DIRECTIONS FOR THIS TASK -
Report each line from the entries in which "status" can be found.

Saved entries

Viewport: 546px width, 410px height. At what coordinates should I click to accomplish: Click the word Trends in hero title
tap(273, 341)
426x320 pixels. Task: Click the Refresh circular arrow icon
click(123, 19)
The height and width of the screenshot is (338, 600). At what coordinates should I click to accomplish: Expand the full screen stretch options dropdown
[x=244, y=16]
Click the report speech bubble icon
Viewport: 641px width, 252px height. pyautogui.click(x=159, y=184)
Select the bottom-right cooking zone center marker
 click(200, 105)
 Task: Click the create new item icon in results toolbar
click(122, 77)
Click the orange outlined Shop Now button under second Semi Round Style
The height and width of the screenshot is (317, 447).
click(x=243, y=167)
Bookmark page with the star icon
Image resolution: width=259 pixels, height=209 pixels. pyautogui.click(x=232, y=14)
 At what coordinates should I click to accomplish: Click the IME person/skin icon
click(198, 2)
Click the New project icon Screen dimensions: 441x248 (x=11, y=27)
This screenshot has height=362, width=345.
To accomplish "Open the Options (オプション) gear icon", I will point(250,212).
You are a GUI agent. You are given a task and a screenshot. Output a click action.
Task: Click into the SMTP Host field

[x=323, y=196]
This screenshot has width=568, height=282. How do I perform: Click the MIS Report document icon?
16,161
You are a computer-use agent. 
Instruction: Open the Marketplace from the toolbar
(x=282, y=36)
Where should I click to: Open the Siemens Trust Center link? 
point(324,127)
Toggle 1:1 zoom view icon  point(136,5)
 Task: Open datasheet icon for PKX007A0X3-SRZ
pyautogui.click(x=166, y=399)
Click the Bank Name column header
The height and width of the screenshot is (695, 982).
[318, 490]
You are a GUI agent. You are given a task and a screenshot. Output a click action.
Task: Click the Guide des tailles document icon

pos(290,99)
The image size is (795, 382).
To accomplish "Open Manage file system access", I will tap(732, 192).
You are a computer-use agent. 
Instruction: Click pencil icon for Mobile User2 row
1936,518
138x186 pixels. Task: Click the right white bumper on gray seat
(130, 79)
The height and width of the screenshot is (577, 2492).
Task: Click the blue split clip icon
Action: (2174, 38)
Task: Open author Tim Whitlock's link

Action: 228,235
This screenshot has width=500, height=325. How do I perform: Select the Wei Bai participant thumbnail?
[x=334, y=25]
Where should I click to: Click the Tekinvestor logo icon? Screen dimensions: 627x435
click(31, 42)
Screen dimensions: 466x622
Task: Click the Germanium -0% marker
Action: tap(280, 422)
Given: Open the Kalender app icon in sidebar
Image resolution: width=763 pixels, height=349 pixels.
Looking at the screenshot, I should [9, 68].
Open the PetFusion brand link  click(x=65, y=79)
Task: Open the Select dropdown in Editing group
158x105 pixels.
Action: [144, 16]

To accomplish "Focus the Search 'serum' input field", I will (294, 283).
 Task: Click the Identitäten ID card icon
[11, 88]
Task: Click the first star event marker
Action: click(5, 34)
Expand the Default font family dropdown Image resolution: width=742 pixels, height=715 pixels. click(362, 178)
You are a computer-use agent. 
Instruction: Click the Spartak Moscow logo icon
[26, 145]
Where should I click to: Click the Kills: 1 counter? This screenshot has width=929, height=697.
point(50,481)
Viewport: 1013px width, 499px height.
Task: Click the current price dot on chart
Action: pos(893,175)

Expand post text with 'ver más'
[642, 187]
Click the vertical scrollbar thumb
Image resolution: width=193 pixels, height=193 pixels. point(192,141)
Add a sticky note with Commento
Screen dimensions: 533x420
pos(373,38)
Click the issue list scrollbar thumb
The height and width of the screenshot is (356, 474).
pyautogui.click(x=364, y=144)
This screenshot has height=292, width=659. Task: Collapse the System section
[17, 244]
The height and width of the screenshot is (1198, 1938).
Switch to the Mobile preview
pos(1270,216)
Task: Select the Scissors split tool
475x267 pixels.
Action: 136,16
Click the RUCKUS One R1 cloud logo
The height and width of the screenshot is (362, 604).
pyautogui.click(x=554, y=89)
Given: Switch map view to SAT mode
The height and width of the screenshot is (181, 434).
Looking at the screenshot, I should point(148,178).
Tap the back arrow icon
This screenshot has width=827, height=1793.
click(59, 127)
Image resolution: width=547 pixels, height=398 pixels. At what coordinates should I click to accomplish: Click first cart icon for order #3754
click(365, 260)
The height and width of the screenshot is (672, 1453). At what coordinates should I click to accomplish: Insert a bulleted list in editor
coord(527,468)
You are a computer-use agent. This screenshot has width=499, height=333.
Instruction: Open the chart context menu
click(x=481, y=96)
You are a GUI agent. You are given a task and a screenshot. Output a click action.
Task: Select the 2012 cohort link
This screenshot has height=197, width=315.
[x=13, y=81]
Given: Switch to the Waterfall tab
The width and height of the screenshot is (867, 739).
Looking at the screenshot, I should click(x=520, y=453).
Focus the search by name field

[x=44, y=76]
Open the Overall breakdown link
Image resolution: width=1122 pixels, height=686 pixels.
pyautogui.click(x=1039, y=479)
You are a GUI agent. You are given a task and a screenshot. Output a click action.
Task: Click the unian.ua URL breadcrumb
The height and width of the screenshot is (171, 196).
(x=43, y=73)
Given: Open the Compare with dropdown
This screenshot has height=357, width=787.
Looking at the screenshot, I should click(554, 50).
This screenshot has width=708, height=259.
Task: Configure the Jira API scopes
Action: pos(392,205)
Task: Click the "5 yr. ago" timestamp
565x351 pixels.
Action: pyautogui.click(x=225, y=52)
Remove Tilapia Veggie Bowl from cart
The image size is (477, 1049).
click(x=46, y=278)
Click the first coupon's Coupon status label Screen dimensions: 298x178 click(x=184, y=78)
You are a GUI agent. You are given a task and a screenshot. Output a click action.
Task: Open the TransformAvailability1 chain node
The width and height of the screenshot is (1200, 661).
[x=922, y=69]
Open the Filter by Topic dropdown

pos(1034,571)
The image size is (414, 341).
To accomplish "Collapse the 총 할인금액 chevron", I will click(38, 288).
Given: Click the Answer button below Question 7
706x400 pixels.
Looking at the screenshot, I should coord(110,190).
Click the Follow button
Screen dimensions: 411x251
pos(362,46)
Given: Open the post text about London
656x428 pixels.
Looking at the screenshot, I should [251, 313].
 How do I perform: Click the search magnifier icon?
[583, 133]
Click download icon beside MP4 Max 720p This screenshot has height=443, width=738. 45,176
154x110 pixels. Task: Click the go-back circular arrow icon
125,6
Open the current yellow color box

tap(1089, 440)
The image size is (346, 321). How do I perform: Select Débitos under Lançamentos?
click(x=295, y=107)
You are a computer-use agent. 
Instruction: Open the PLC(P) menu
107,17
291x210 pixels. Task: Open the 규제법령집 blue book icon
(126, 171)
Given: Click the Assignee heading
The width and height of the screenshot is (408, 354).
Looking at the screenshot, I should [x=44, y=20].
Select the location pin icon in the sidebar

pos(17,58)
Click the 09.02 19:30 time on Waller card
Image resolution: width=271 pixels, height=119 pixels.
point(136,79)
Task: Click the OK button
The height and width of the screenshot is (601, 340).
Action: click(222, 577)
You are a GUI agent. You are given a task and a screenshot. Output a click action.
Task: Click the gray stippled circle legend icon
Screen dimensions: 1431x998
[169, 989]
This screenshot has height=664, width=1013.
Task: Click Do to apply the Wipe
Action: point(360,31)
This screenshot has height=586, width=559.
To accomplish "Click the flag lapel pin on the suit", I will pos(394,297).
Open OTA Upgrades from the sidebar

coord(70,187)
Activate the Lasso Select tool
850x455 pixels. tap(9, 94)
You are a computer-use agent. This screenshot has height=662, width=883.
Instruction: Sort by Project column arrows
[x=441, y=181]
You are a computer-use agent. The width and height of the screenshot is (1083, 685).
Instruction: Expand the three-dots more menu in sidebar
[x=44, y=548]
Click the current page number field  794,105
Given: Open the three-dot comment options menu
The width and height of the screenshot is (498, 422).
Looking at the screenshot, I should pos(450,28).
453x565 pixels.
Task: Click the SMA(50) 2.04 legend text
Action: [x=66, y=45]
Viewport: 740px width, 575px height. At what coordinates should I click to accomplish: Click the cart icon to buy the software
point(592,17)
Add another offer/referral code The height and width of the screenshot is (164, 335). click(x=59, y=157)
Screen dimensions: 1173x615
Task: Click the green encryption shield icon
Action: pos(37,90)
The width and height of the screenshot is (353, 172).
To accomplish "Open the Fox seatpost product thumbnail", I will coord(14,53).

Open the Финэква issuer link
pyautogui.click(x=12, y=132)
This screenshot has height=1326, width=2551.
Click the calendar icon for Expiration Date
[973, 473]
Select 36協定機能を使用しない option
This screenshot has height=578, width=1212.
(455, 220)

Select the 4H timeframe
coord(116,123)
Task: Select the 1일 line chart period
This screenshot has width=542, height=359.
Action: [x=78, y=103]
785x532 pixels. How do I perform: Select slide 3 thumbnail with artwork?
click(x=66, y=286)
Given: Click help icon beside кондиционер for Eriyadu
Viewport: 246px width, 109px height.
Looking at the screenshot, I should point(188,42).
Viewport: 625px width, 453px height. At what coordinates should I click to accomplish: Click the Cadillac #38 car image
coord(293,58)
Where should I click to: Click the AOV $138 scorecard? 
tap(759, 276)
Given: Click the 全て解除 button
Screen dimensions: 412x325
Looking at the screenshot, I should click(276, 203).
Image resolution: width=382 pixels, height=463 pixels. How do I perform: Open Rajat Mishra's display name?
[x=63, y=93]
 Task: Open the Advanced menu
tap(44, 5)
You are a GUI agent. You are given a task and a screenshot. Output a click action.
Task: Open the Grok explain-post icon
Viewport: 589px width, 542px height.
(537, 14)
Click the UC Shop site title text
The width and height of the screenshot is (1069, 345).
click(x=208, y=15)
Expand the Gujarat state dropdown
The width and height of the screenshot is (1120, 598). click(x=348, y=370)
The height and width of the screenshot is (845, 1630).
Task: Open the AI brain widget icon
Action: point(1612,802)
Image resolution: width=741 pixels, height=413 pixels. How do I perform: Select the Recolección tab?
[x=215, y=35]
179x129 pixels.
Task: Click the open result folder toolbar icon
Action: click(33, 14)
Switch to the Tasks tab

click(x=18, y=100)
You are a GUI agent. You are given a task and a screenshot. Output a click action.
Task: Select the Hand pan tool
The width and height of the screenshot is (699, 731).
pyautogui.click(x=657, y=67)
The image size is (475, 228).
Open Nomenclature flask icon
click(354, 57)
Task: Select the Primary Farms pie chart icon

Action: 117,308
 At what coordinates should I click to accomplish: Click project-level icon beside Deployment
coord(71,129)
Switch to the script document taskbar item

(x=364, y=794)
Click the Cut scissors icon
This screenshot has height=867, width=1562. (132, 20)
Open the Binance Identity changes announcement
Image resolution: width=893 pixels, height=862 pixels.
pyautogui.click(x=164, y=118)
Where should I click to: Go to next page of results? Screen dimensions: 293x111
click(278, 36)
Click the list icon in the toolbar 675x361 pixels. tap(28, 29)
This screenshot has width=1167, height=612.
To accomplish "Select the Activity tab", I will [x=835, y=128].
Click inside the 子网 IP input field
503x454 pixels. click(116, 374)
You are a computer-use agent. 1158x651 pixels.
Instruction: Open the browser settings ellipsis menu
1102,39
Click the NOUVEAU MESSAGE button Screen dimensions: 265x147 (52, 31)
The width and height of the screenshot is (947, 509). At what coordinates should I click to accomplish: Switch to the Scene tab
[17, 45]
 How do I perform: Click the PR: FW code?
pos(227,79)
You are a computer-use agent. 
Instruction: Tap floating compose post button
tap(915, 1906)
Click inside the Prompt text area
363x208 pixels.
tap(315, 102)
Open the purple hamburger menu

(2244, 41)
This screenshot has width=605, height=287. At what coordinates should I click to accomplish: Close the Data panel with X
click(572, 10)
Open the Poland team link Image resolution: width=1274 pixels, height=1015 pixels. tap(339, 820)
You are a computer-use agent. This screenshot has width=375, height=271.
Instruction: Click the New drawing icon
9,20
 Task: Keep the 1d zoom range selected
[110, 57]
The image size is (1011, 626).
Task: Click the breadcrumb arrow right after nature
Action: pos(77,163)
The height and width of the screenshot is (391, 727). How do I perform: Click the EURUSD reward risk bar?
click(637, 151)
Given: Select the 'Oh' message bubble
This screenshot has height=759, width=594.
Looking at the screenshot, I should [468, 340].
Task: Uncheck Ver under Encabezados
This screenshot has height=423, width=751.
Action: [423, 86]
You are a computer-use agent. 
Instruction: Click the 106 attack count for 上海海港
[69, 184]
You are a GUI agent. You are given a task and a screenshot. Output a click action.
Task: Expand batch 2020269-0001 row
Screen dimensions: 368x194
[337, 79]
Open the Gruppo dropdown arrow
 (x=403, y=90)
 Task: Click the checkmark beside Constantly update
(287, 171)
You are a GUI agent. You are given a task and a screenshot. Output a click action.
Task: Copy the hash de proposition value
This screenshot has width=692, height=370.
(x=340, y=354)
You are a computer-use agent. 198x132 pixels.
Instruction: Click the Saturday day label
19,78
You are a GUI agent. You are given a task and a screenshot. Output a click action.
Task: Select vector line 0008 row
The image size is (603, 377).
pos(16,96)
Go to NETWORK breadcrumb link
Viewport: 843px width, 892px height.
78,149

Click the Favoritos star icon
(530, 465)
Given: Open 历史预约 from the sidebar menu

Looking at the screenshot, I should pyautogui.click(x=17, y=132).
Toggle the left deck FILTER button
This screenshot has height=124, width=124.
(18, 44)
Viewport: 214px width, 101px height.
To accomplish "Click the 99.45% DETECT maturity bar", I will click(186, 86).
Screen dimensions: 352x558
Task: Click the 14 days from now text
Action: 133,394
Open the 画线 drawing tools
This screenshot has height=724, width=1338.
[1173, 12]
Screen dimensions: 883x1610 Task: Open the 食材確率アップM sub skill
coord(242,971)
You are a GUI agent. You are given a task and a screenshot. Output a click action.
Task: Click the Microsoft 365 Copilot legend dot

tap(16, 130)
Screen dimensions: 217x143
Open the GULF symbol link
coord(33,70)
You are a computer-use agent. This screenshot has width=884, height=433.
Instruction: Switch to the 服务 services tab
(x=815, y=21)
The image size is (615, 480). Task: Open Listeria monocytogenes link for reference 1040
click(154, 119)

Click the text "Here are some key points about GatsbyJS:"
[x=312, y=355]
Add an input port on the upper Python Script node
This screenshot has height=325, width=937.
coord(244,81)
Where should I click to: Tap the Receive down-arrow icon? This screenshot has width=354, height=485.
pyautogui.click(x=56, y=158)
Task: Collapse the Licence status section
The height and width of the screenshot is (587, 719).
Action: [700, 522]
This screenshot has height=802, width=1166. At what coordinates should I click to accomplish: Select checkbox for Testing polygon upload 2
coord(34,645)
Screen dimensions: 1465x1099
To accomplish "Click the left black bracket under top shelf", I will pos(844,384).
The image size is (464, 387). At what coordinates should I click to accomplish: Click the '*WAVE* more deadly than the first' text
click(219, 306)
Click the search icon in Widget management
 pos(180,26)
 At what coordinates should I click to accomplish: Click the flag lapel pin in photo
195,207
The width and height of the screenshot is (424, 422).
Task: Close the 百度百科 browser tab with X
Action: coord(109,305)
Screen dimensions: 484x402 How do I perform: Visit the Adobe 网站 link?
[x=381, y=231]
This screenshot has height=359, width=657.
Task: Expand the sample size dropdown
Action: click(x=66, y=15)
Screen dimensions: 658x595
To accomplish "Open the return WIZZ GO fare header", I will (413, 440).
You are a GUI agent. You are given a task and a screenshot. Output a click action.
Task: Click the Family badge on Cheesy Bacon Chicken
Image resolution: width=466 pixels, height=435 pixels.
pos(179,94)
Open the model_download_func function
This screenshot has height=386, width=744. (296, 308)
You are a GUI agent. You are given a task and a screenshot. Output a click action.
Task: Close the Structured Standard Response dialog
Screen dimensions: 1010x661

SOLUTION TO THIS EXERCISE -
Click the first coupon's Coupon status label Screen dimensions: 298x178 click(x=184, y=78)
Task: Collapse the Licence status section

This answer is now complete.